Sozialhilfeleistungen aufgrund der entsprechenden Gesetze des Kosovo zur Verfügung
stünden, haben sie jedenfalls auf der Grundlage der zu erwartenden Registrierung an ihrem
Herkunftsort Anspruch auf Teilhabe an den in ihrem Herkunftsland angeboten
medizinischen Leistungen und ist zudem angesichts der ihnen zur Verfügung stehenden
Transferleistungen auch davon auszugehen, dass sie die erforderliche medizinische
Behandlung auch bei eventuell fällig werdende Zusatzzahlungen oder bei Inanspruchnahme
privater kostenpflichtiger ärztlicher Leistungen erhalten werden.
In diesem Zusammenhang bestehen zudem keine Zweifel daran, dass die durch ärztliche
Atteste vom 06.11.2009 und 21.06.2010 jeweils der Fachärztin für Allgemeinmedizin K.
attestierten Erkrankungen in Form eines Zustandes nach Stentimplantation im Jahre 2008,
Hypertonie, Hypercholesterinämie, Schlafstörungen, Wirbelsäulenbeschwerden und
Kniegelenksarthrose beidseits, die eine medikamentöse Behandlung der Klägerin zu 2.

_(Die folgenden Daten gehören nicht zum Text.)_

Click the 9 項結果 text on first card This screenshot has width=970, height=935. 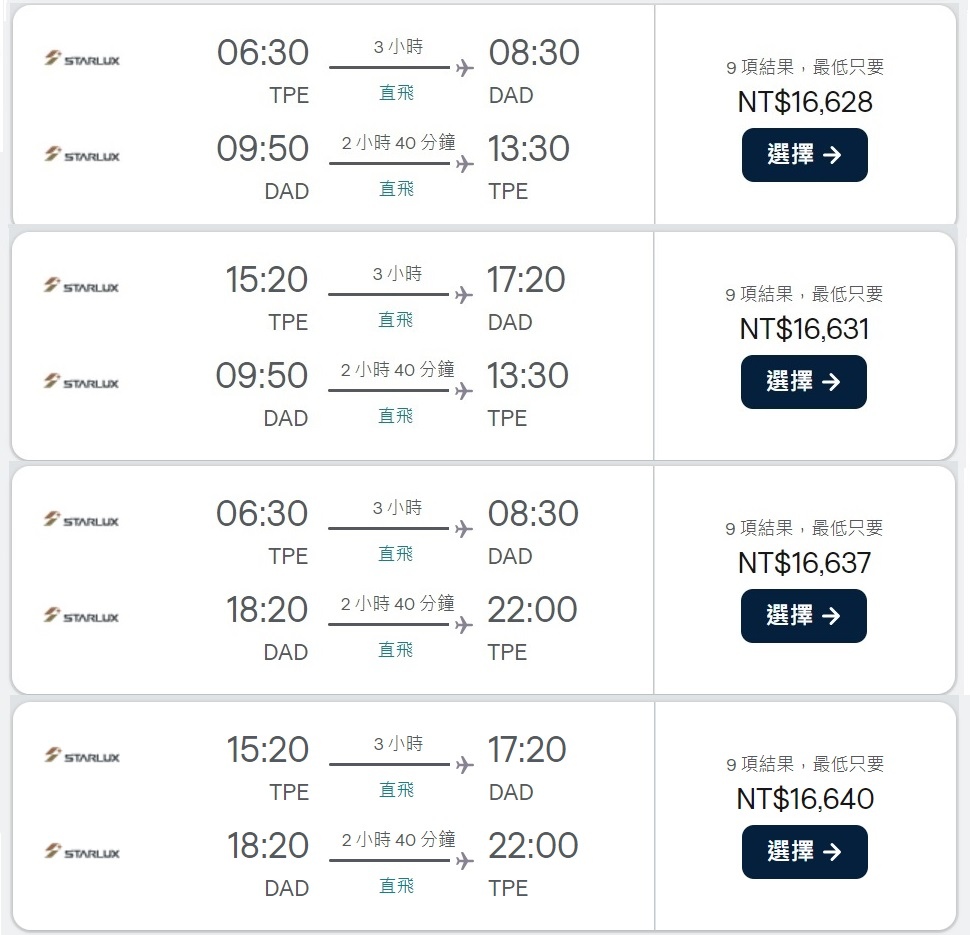coord(760,67)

erfordern, sowie einer Anämie und chronischer Magenschleimhautentzündung, sowie
Wirbelsäulenbeschwerden aufgrund Pneumektomie wegen Thoraxverformung und
Schlafstörungen bei dem Kläger zu 1., die ebenfalls medikamentös behandelt werden, im
Kosovo sämtlich nach dem dortigen Standard, auf den sich die Kläger verweisen lassen
müssen, behandelbar sind. Soweit darüber hinaus auf eine Traumatisierung wegen
Kriegserlebnissen hingewiesen wird, sind die vorgelegten Atteste ohne Substanz und vor
dem Hintergrund, dass die Kläger vor über zehn Jahren in Mazedonien Schutz gefunden
haben und damit eine lange Zeit vergangen ist, nicht einmal ansatzweise substantiiert und
nachvollziehbar. Hinzu kommt, dass nach der Rechtsprechung der Kammer im Kosovo eine
Behandlung derartiger psychischer Beschwerden möglich und zumutbar erreichbar ist.
Nach allem ist die Klage mit der Kostenfolge aus § 154 Abs. 1 VwGO abzuweisen.
Gerichtskosten werden gemäß § 83 b AsylVfG nicht erhoben.